Fitch Ratings on May 21 affirmed Daimler AG's long-term issuer default rating, or IDR, at A- and upgraded the German carmaker's short-term IDR to F1 from F2, citing the company's strong business profile and robust credit metrics.
The ratings also apply to Daimler's senior unsecured notes, as well as the group's subsidiaries, including Daimler Canada Finance Inc., Mercedes-Benz South Africa Ltd., Daimler International Finance BV, Daimler México SA de CV, Daimler Finance North America LLC, Mercedes-Benz Australia/Pacific Pty Ltd, Mercedes-Benz Japan Co. Ltd., Mercedes-Benz Finansman Türk Anonim Sirketi and Mercedes-Benz Finance Co. Ltd.
In addition, Fitch also removed Daimler from Under Criteria Observation, where it was placed on May 2.
The rating agency said Daimler's business profile is strong and its credit metrics is robust despite increasing pressure on profitability and cash generation.
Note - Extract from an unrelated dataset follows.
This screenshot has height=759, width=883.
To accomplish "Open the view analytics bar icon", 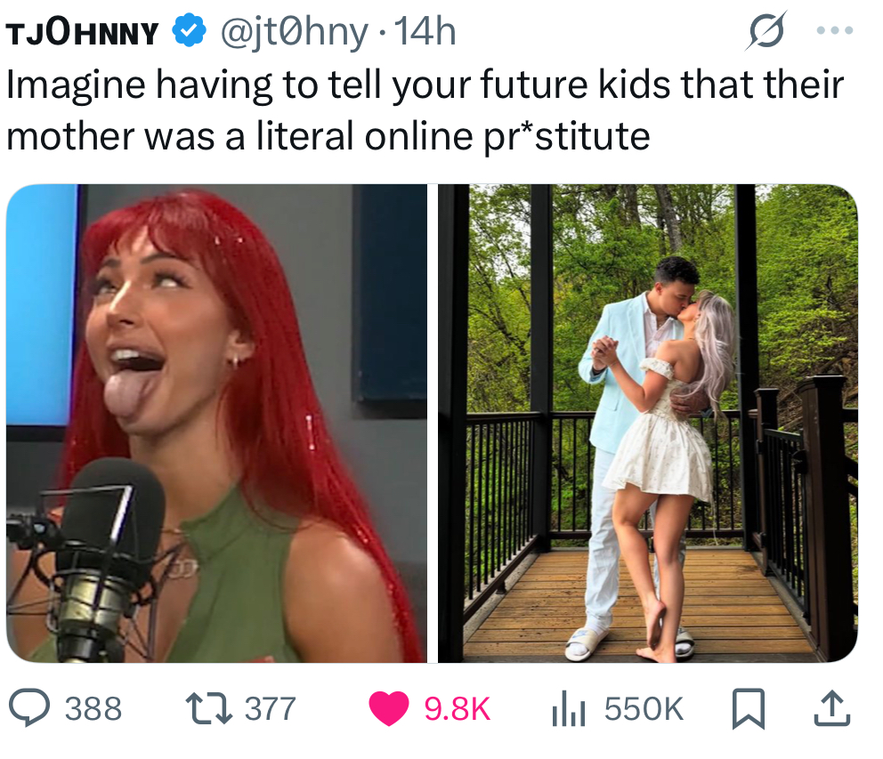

The company's growing number of investments are weighing on earnings and free cash flow, while unit sales growth momentum is decelerating, reflecting a weakening macro environment, Fitch said.
Still, Fitch said Daimler maintains a strong net cash position and that its adjusted funds from operations gross leverage remain low for the ratings.
The agency noted that Daimler is at risk of changes or indications of potential future changes in global tariffs because of its material share of imports in total Chinese sales, including almost 10% from the U.S. Fitch said Daimler's flagship brand Mercedes-Benz's significant share of sales in the U.K., China and the U.S. makes it heavily exposed to a potential hard Brexit and renewed commercial tensions between the U.S., China and Europe.
In Europe, Fitch forecasts that the carbon emissions target set for 2020/2021 in the region could be critical for Daimler. The company could miss targets and lose "a few hundred million euros" as a result of accelerating decline in diesel entry in Europe and still limited electric vehicle penetration, the agency said.
Meanwhile, the agency said it expects Mercedes-Benz's increasing investments in new technologies, including electric and autonomous vehicles, to weigh on its profitability. Fitch added that it expects incoming CEO Ola Källenius to refocus on cost cutting and efficiencies and drive recovery of profitability from 2021 onward. It was earlier reported that the CEO-elect considers slashing administration costs by 20% in order to reach profit margin targets.